HomeAnime & MangaAnime NewsPokemon: Black and White Collection 1 Review

Pokemon: Black and White Collection 1 Review

Pokemon: Black and White Collection 1
Studio: OLM Inc.
Publisher: Magna Pacific
Format: DVD
Release Date: February 1, 2012
Price: $19.99 – Available Here

Pokemon is known worldwide as one of the greatest childrens programmes of all time. It has earned that title with over a decade on the air and the millions of people who were touched by the show’s stories and characters.

Now in it’s 14th season, Pokemon has decided to go back to it’s roots, with Pokemon: Black and White. By stripping back the things that have become tired and old with the series and in it’s place introducing new elements tied in with what made the show so good in those early years, Black and White makes for what is the series’ freshest instalment to date.

Black and White like previous Pokemon series involves Ash Ketchem travelling to a new region in the world of Pokemon, this time a place called Unova. From the moment he steps off the plane onto this new continent he immediately encounters the legendary Pokemon, Zekrom, whose attack cause Ash’s Pikachu to become severely weakened in strength (unable to do electric attacks for a certain period of time). From right at that moment, we know that things are going to change with this series.

In the past whenever Ash journeyed to a new region, his Pikachu is mysteriously weaker than it was in the previous season. This was a major inconsistency that left a lot of viewers feeling that the series was simply recycling the same plot every time a new season begins, and they weren’t wrong. But with Black and White, from the get go, we are given a reason for why Pikachu is substantially weaker than before (it is necessary for Pikachu to be weaker in order for Ash to still have a challenge in this new region afterall). That is the first of many delightful changes in Black and White that make this new series feel so much more fresher than anything we have seen from the franchise in a long time.

So what else has changed with Black and White? Well, everyone’s favourite buffoons, Team Rocket, are now actually competent criminals with more dimensions to their characters than simply wanting to steal Pikachu from Ash. This is a major step for the series as not only does it give some room for new comedic material, it also makes Team Rocket actually interesting to watch. Which is something they have no been since somewhere during the Johto season.

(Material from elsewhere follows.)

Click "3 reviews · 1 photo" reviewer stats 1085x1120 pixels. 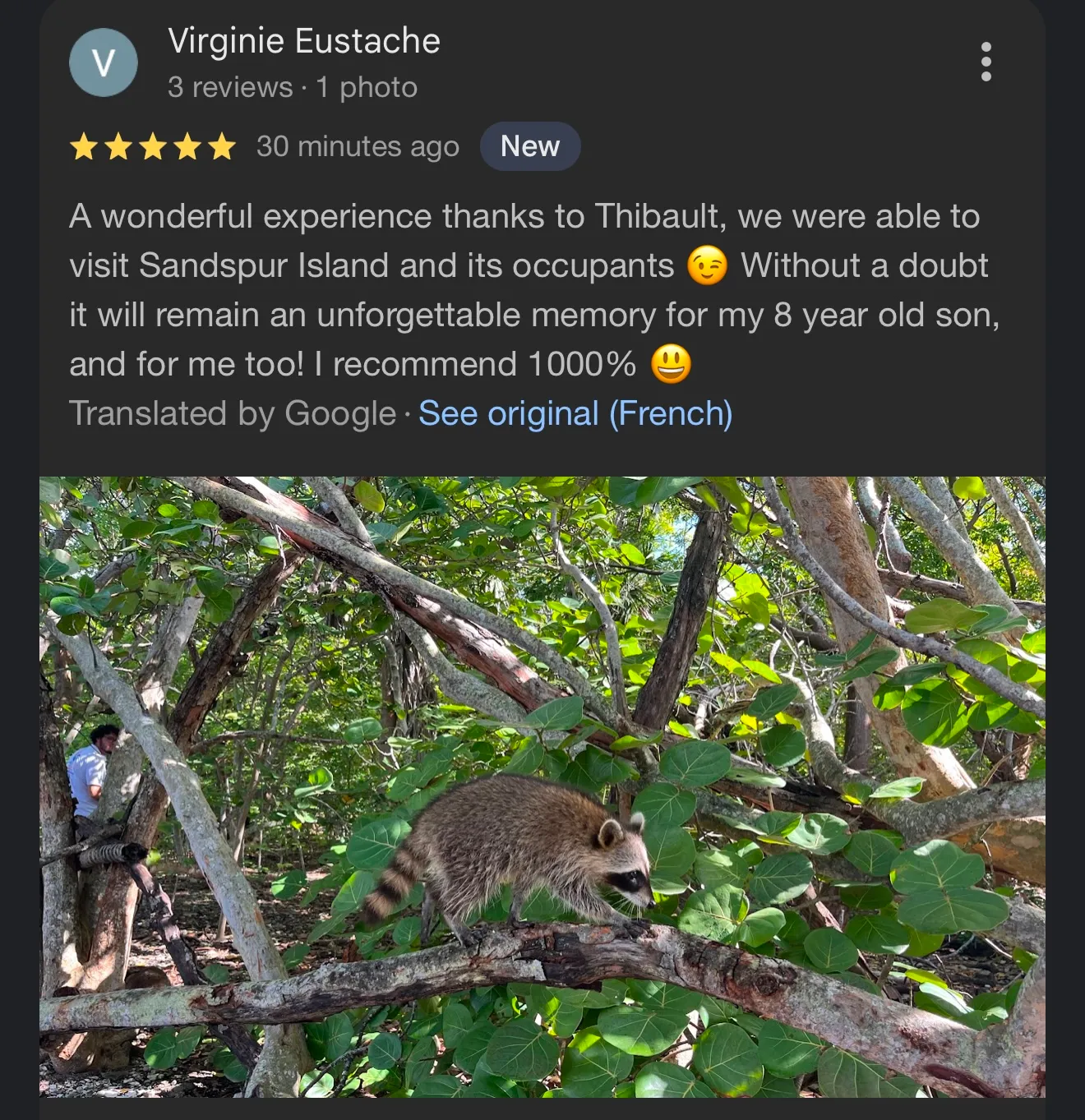coord(293,87)
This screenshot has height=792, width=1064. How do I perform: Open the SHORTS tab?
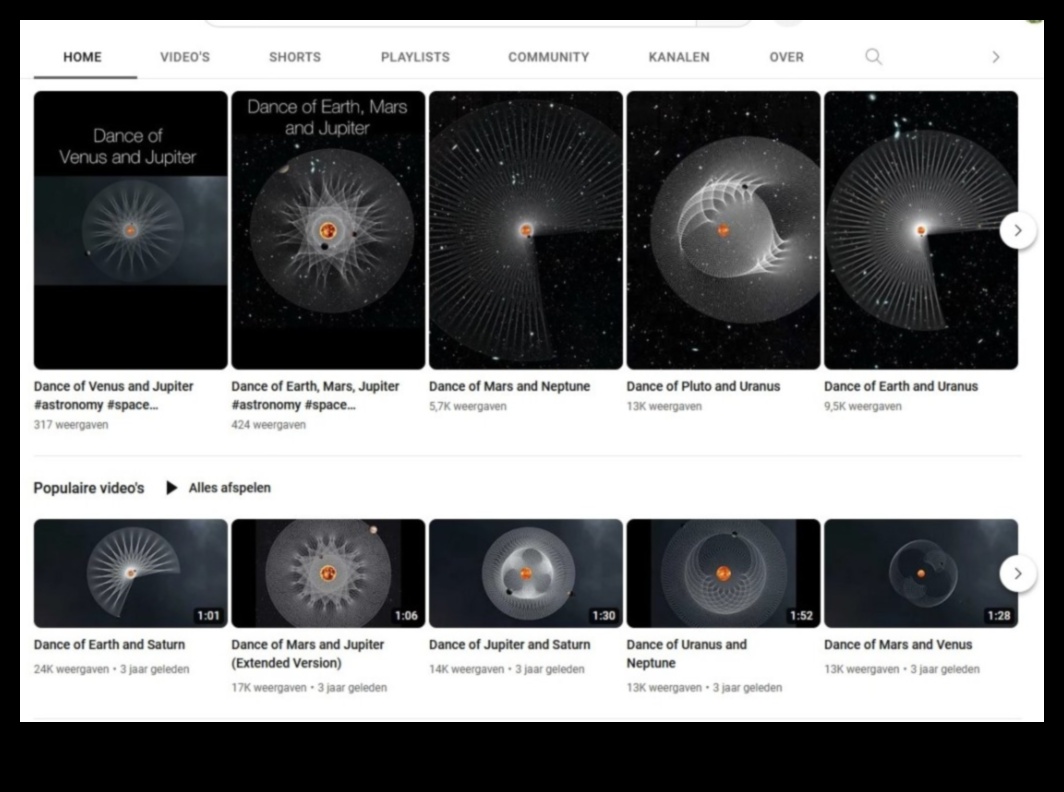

There is a lot of new jokes told in this series that just could not be told back in the era of ‘Team Rocket blasting off’ humour and thank god for it. There was some genuinely humourous dialogue being thrown about between characters and Ash finally has gotten a chance to be funny again now that Team Rocket have taken a back seat to deal with their own storyline (uncovering a mysterious meteorite that their boss needs for world domination).

Not only that but the series is back to it’s roots of telling compelling story-lines, with a common theme underneath it all; Animals are often misunderstood by Humans. This message is one that plays often through-out the first collection of Black and White, with many Pokemon at first appearing to be ‘bad’ but ultimately turning out to have simply been misunderstood. This is a great message for children and along with the themes of friendship with animals these lessons are the things that make Pokemon such a great kids show.

Ultimately Pokemon: Black and White is a massive improvement in the plot department, compared to previous seasons and that is something that is incredibly clear through-out the entirety of this first collection.

Visuals and Audio:
Aesthetically, Pokemon has never looked better. With vibrant visuals and impressive art direction, Black and White makes for a very good looking season of Pokemon, better than anything we have seen from the franchise before.  The character designs are all unique and memorable and the Pokemon themselves look great in full animation (Pikachu’s Volt Tackle attack looks absolutely stunning).

From an audio standpoint this feels like the point in which The Pokemon Company’s voice actors has finally gotten into their groove. It’s been a fair while now since they took things over from 4Kids and for the first time, it feels like the actors have finally gotten into the roles. The soundtrack is also great, especially considering most tracks are from the games themselves (something 4Kids did not do).

All in all this is the most superficially pleasing season of Pokemon and things can only keep getting better from here.

Unfortunately there isn’t much in the way of special features on this release, but for the asking price (around $20 AUD) you can’t complain, especially when there are 24 episodes in this collection. There is more than enough here to keep viewers satisfied, but it would’ve certainly been nice to have a few bonus features thrown in for that added bit of longevity.

Pokemon: Black and White Collection 1 is all in all a great release from Magna Pacific. It is undoubtedly the best Pokemon season in years and is nothing short of a crowd pleaser. This is a great show for children and is even good for the adults who had grown up watching the series.

There is a lot of things to like about Pokemon: Black and White, whether it is the refreshing change it brings to the franchise, the endearing new characters (Iris, Cilan and even Pokemon like Sandile and Oshawott), the adventure of it all or just the pure enjoyment that comes with watching Pokemon, this is a must buy for fans of the series or something for your kids.

Pokemon: Black and White is one of the series finest hours and as such should not be missed.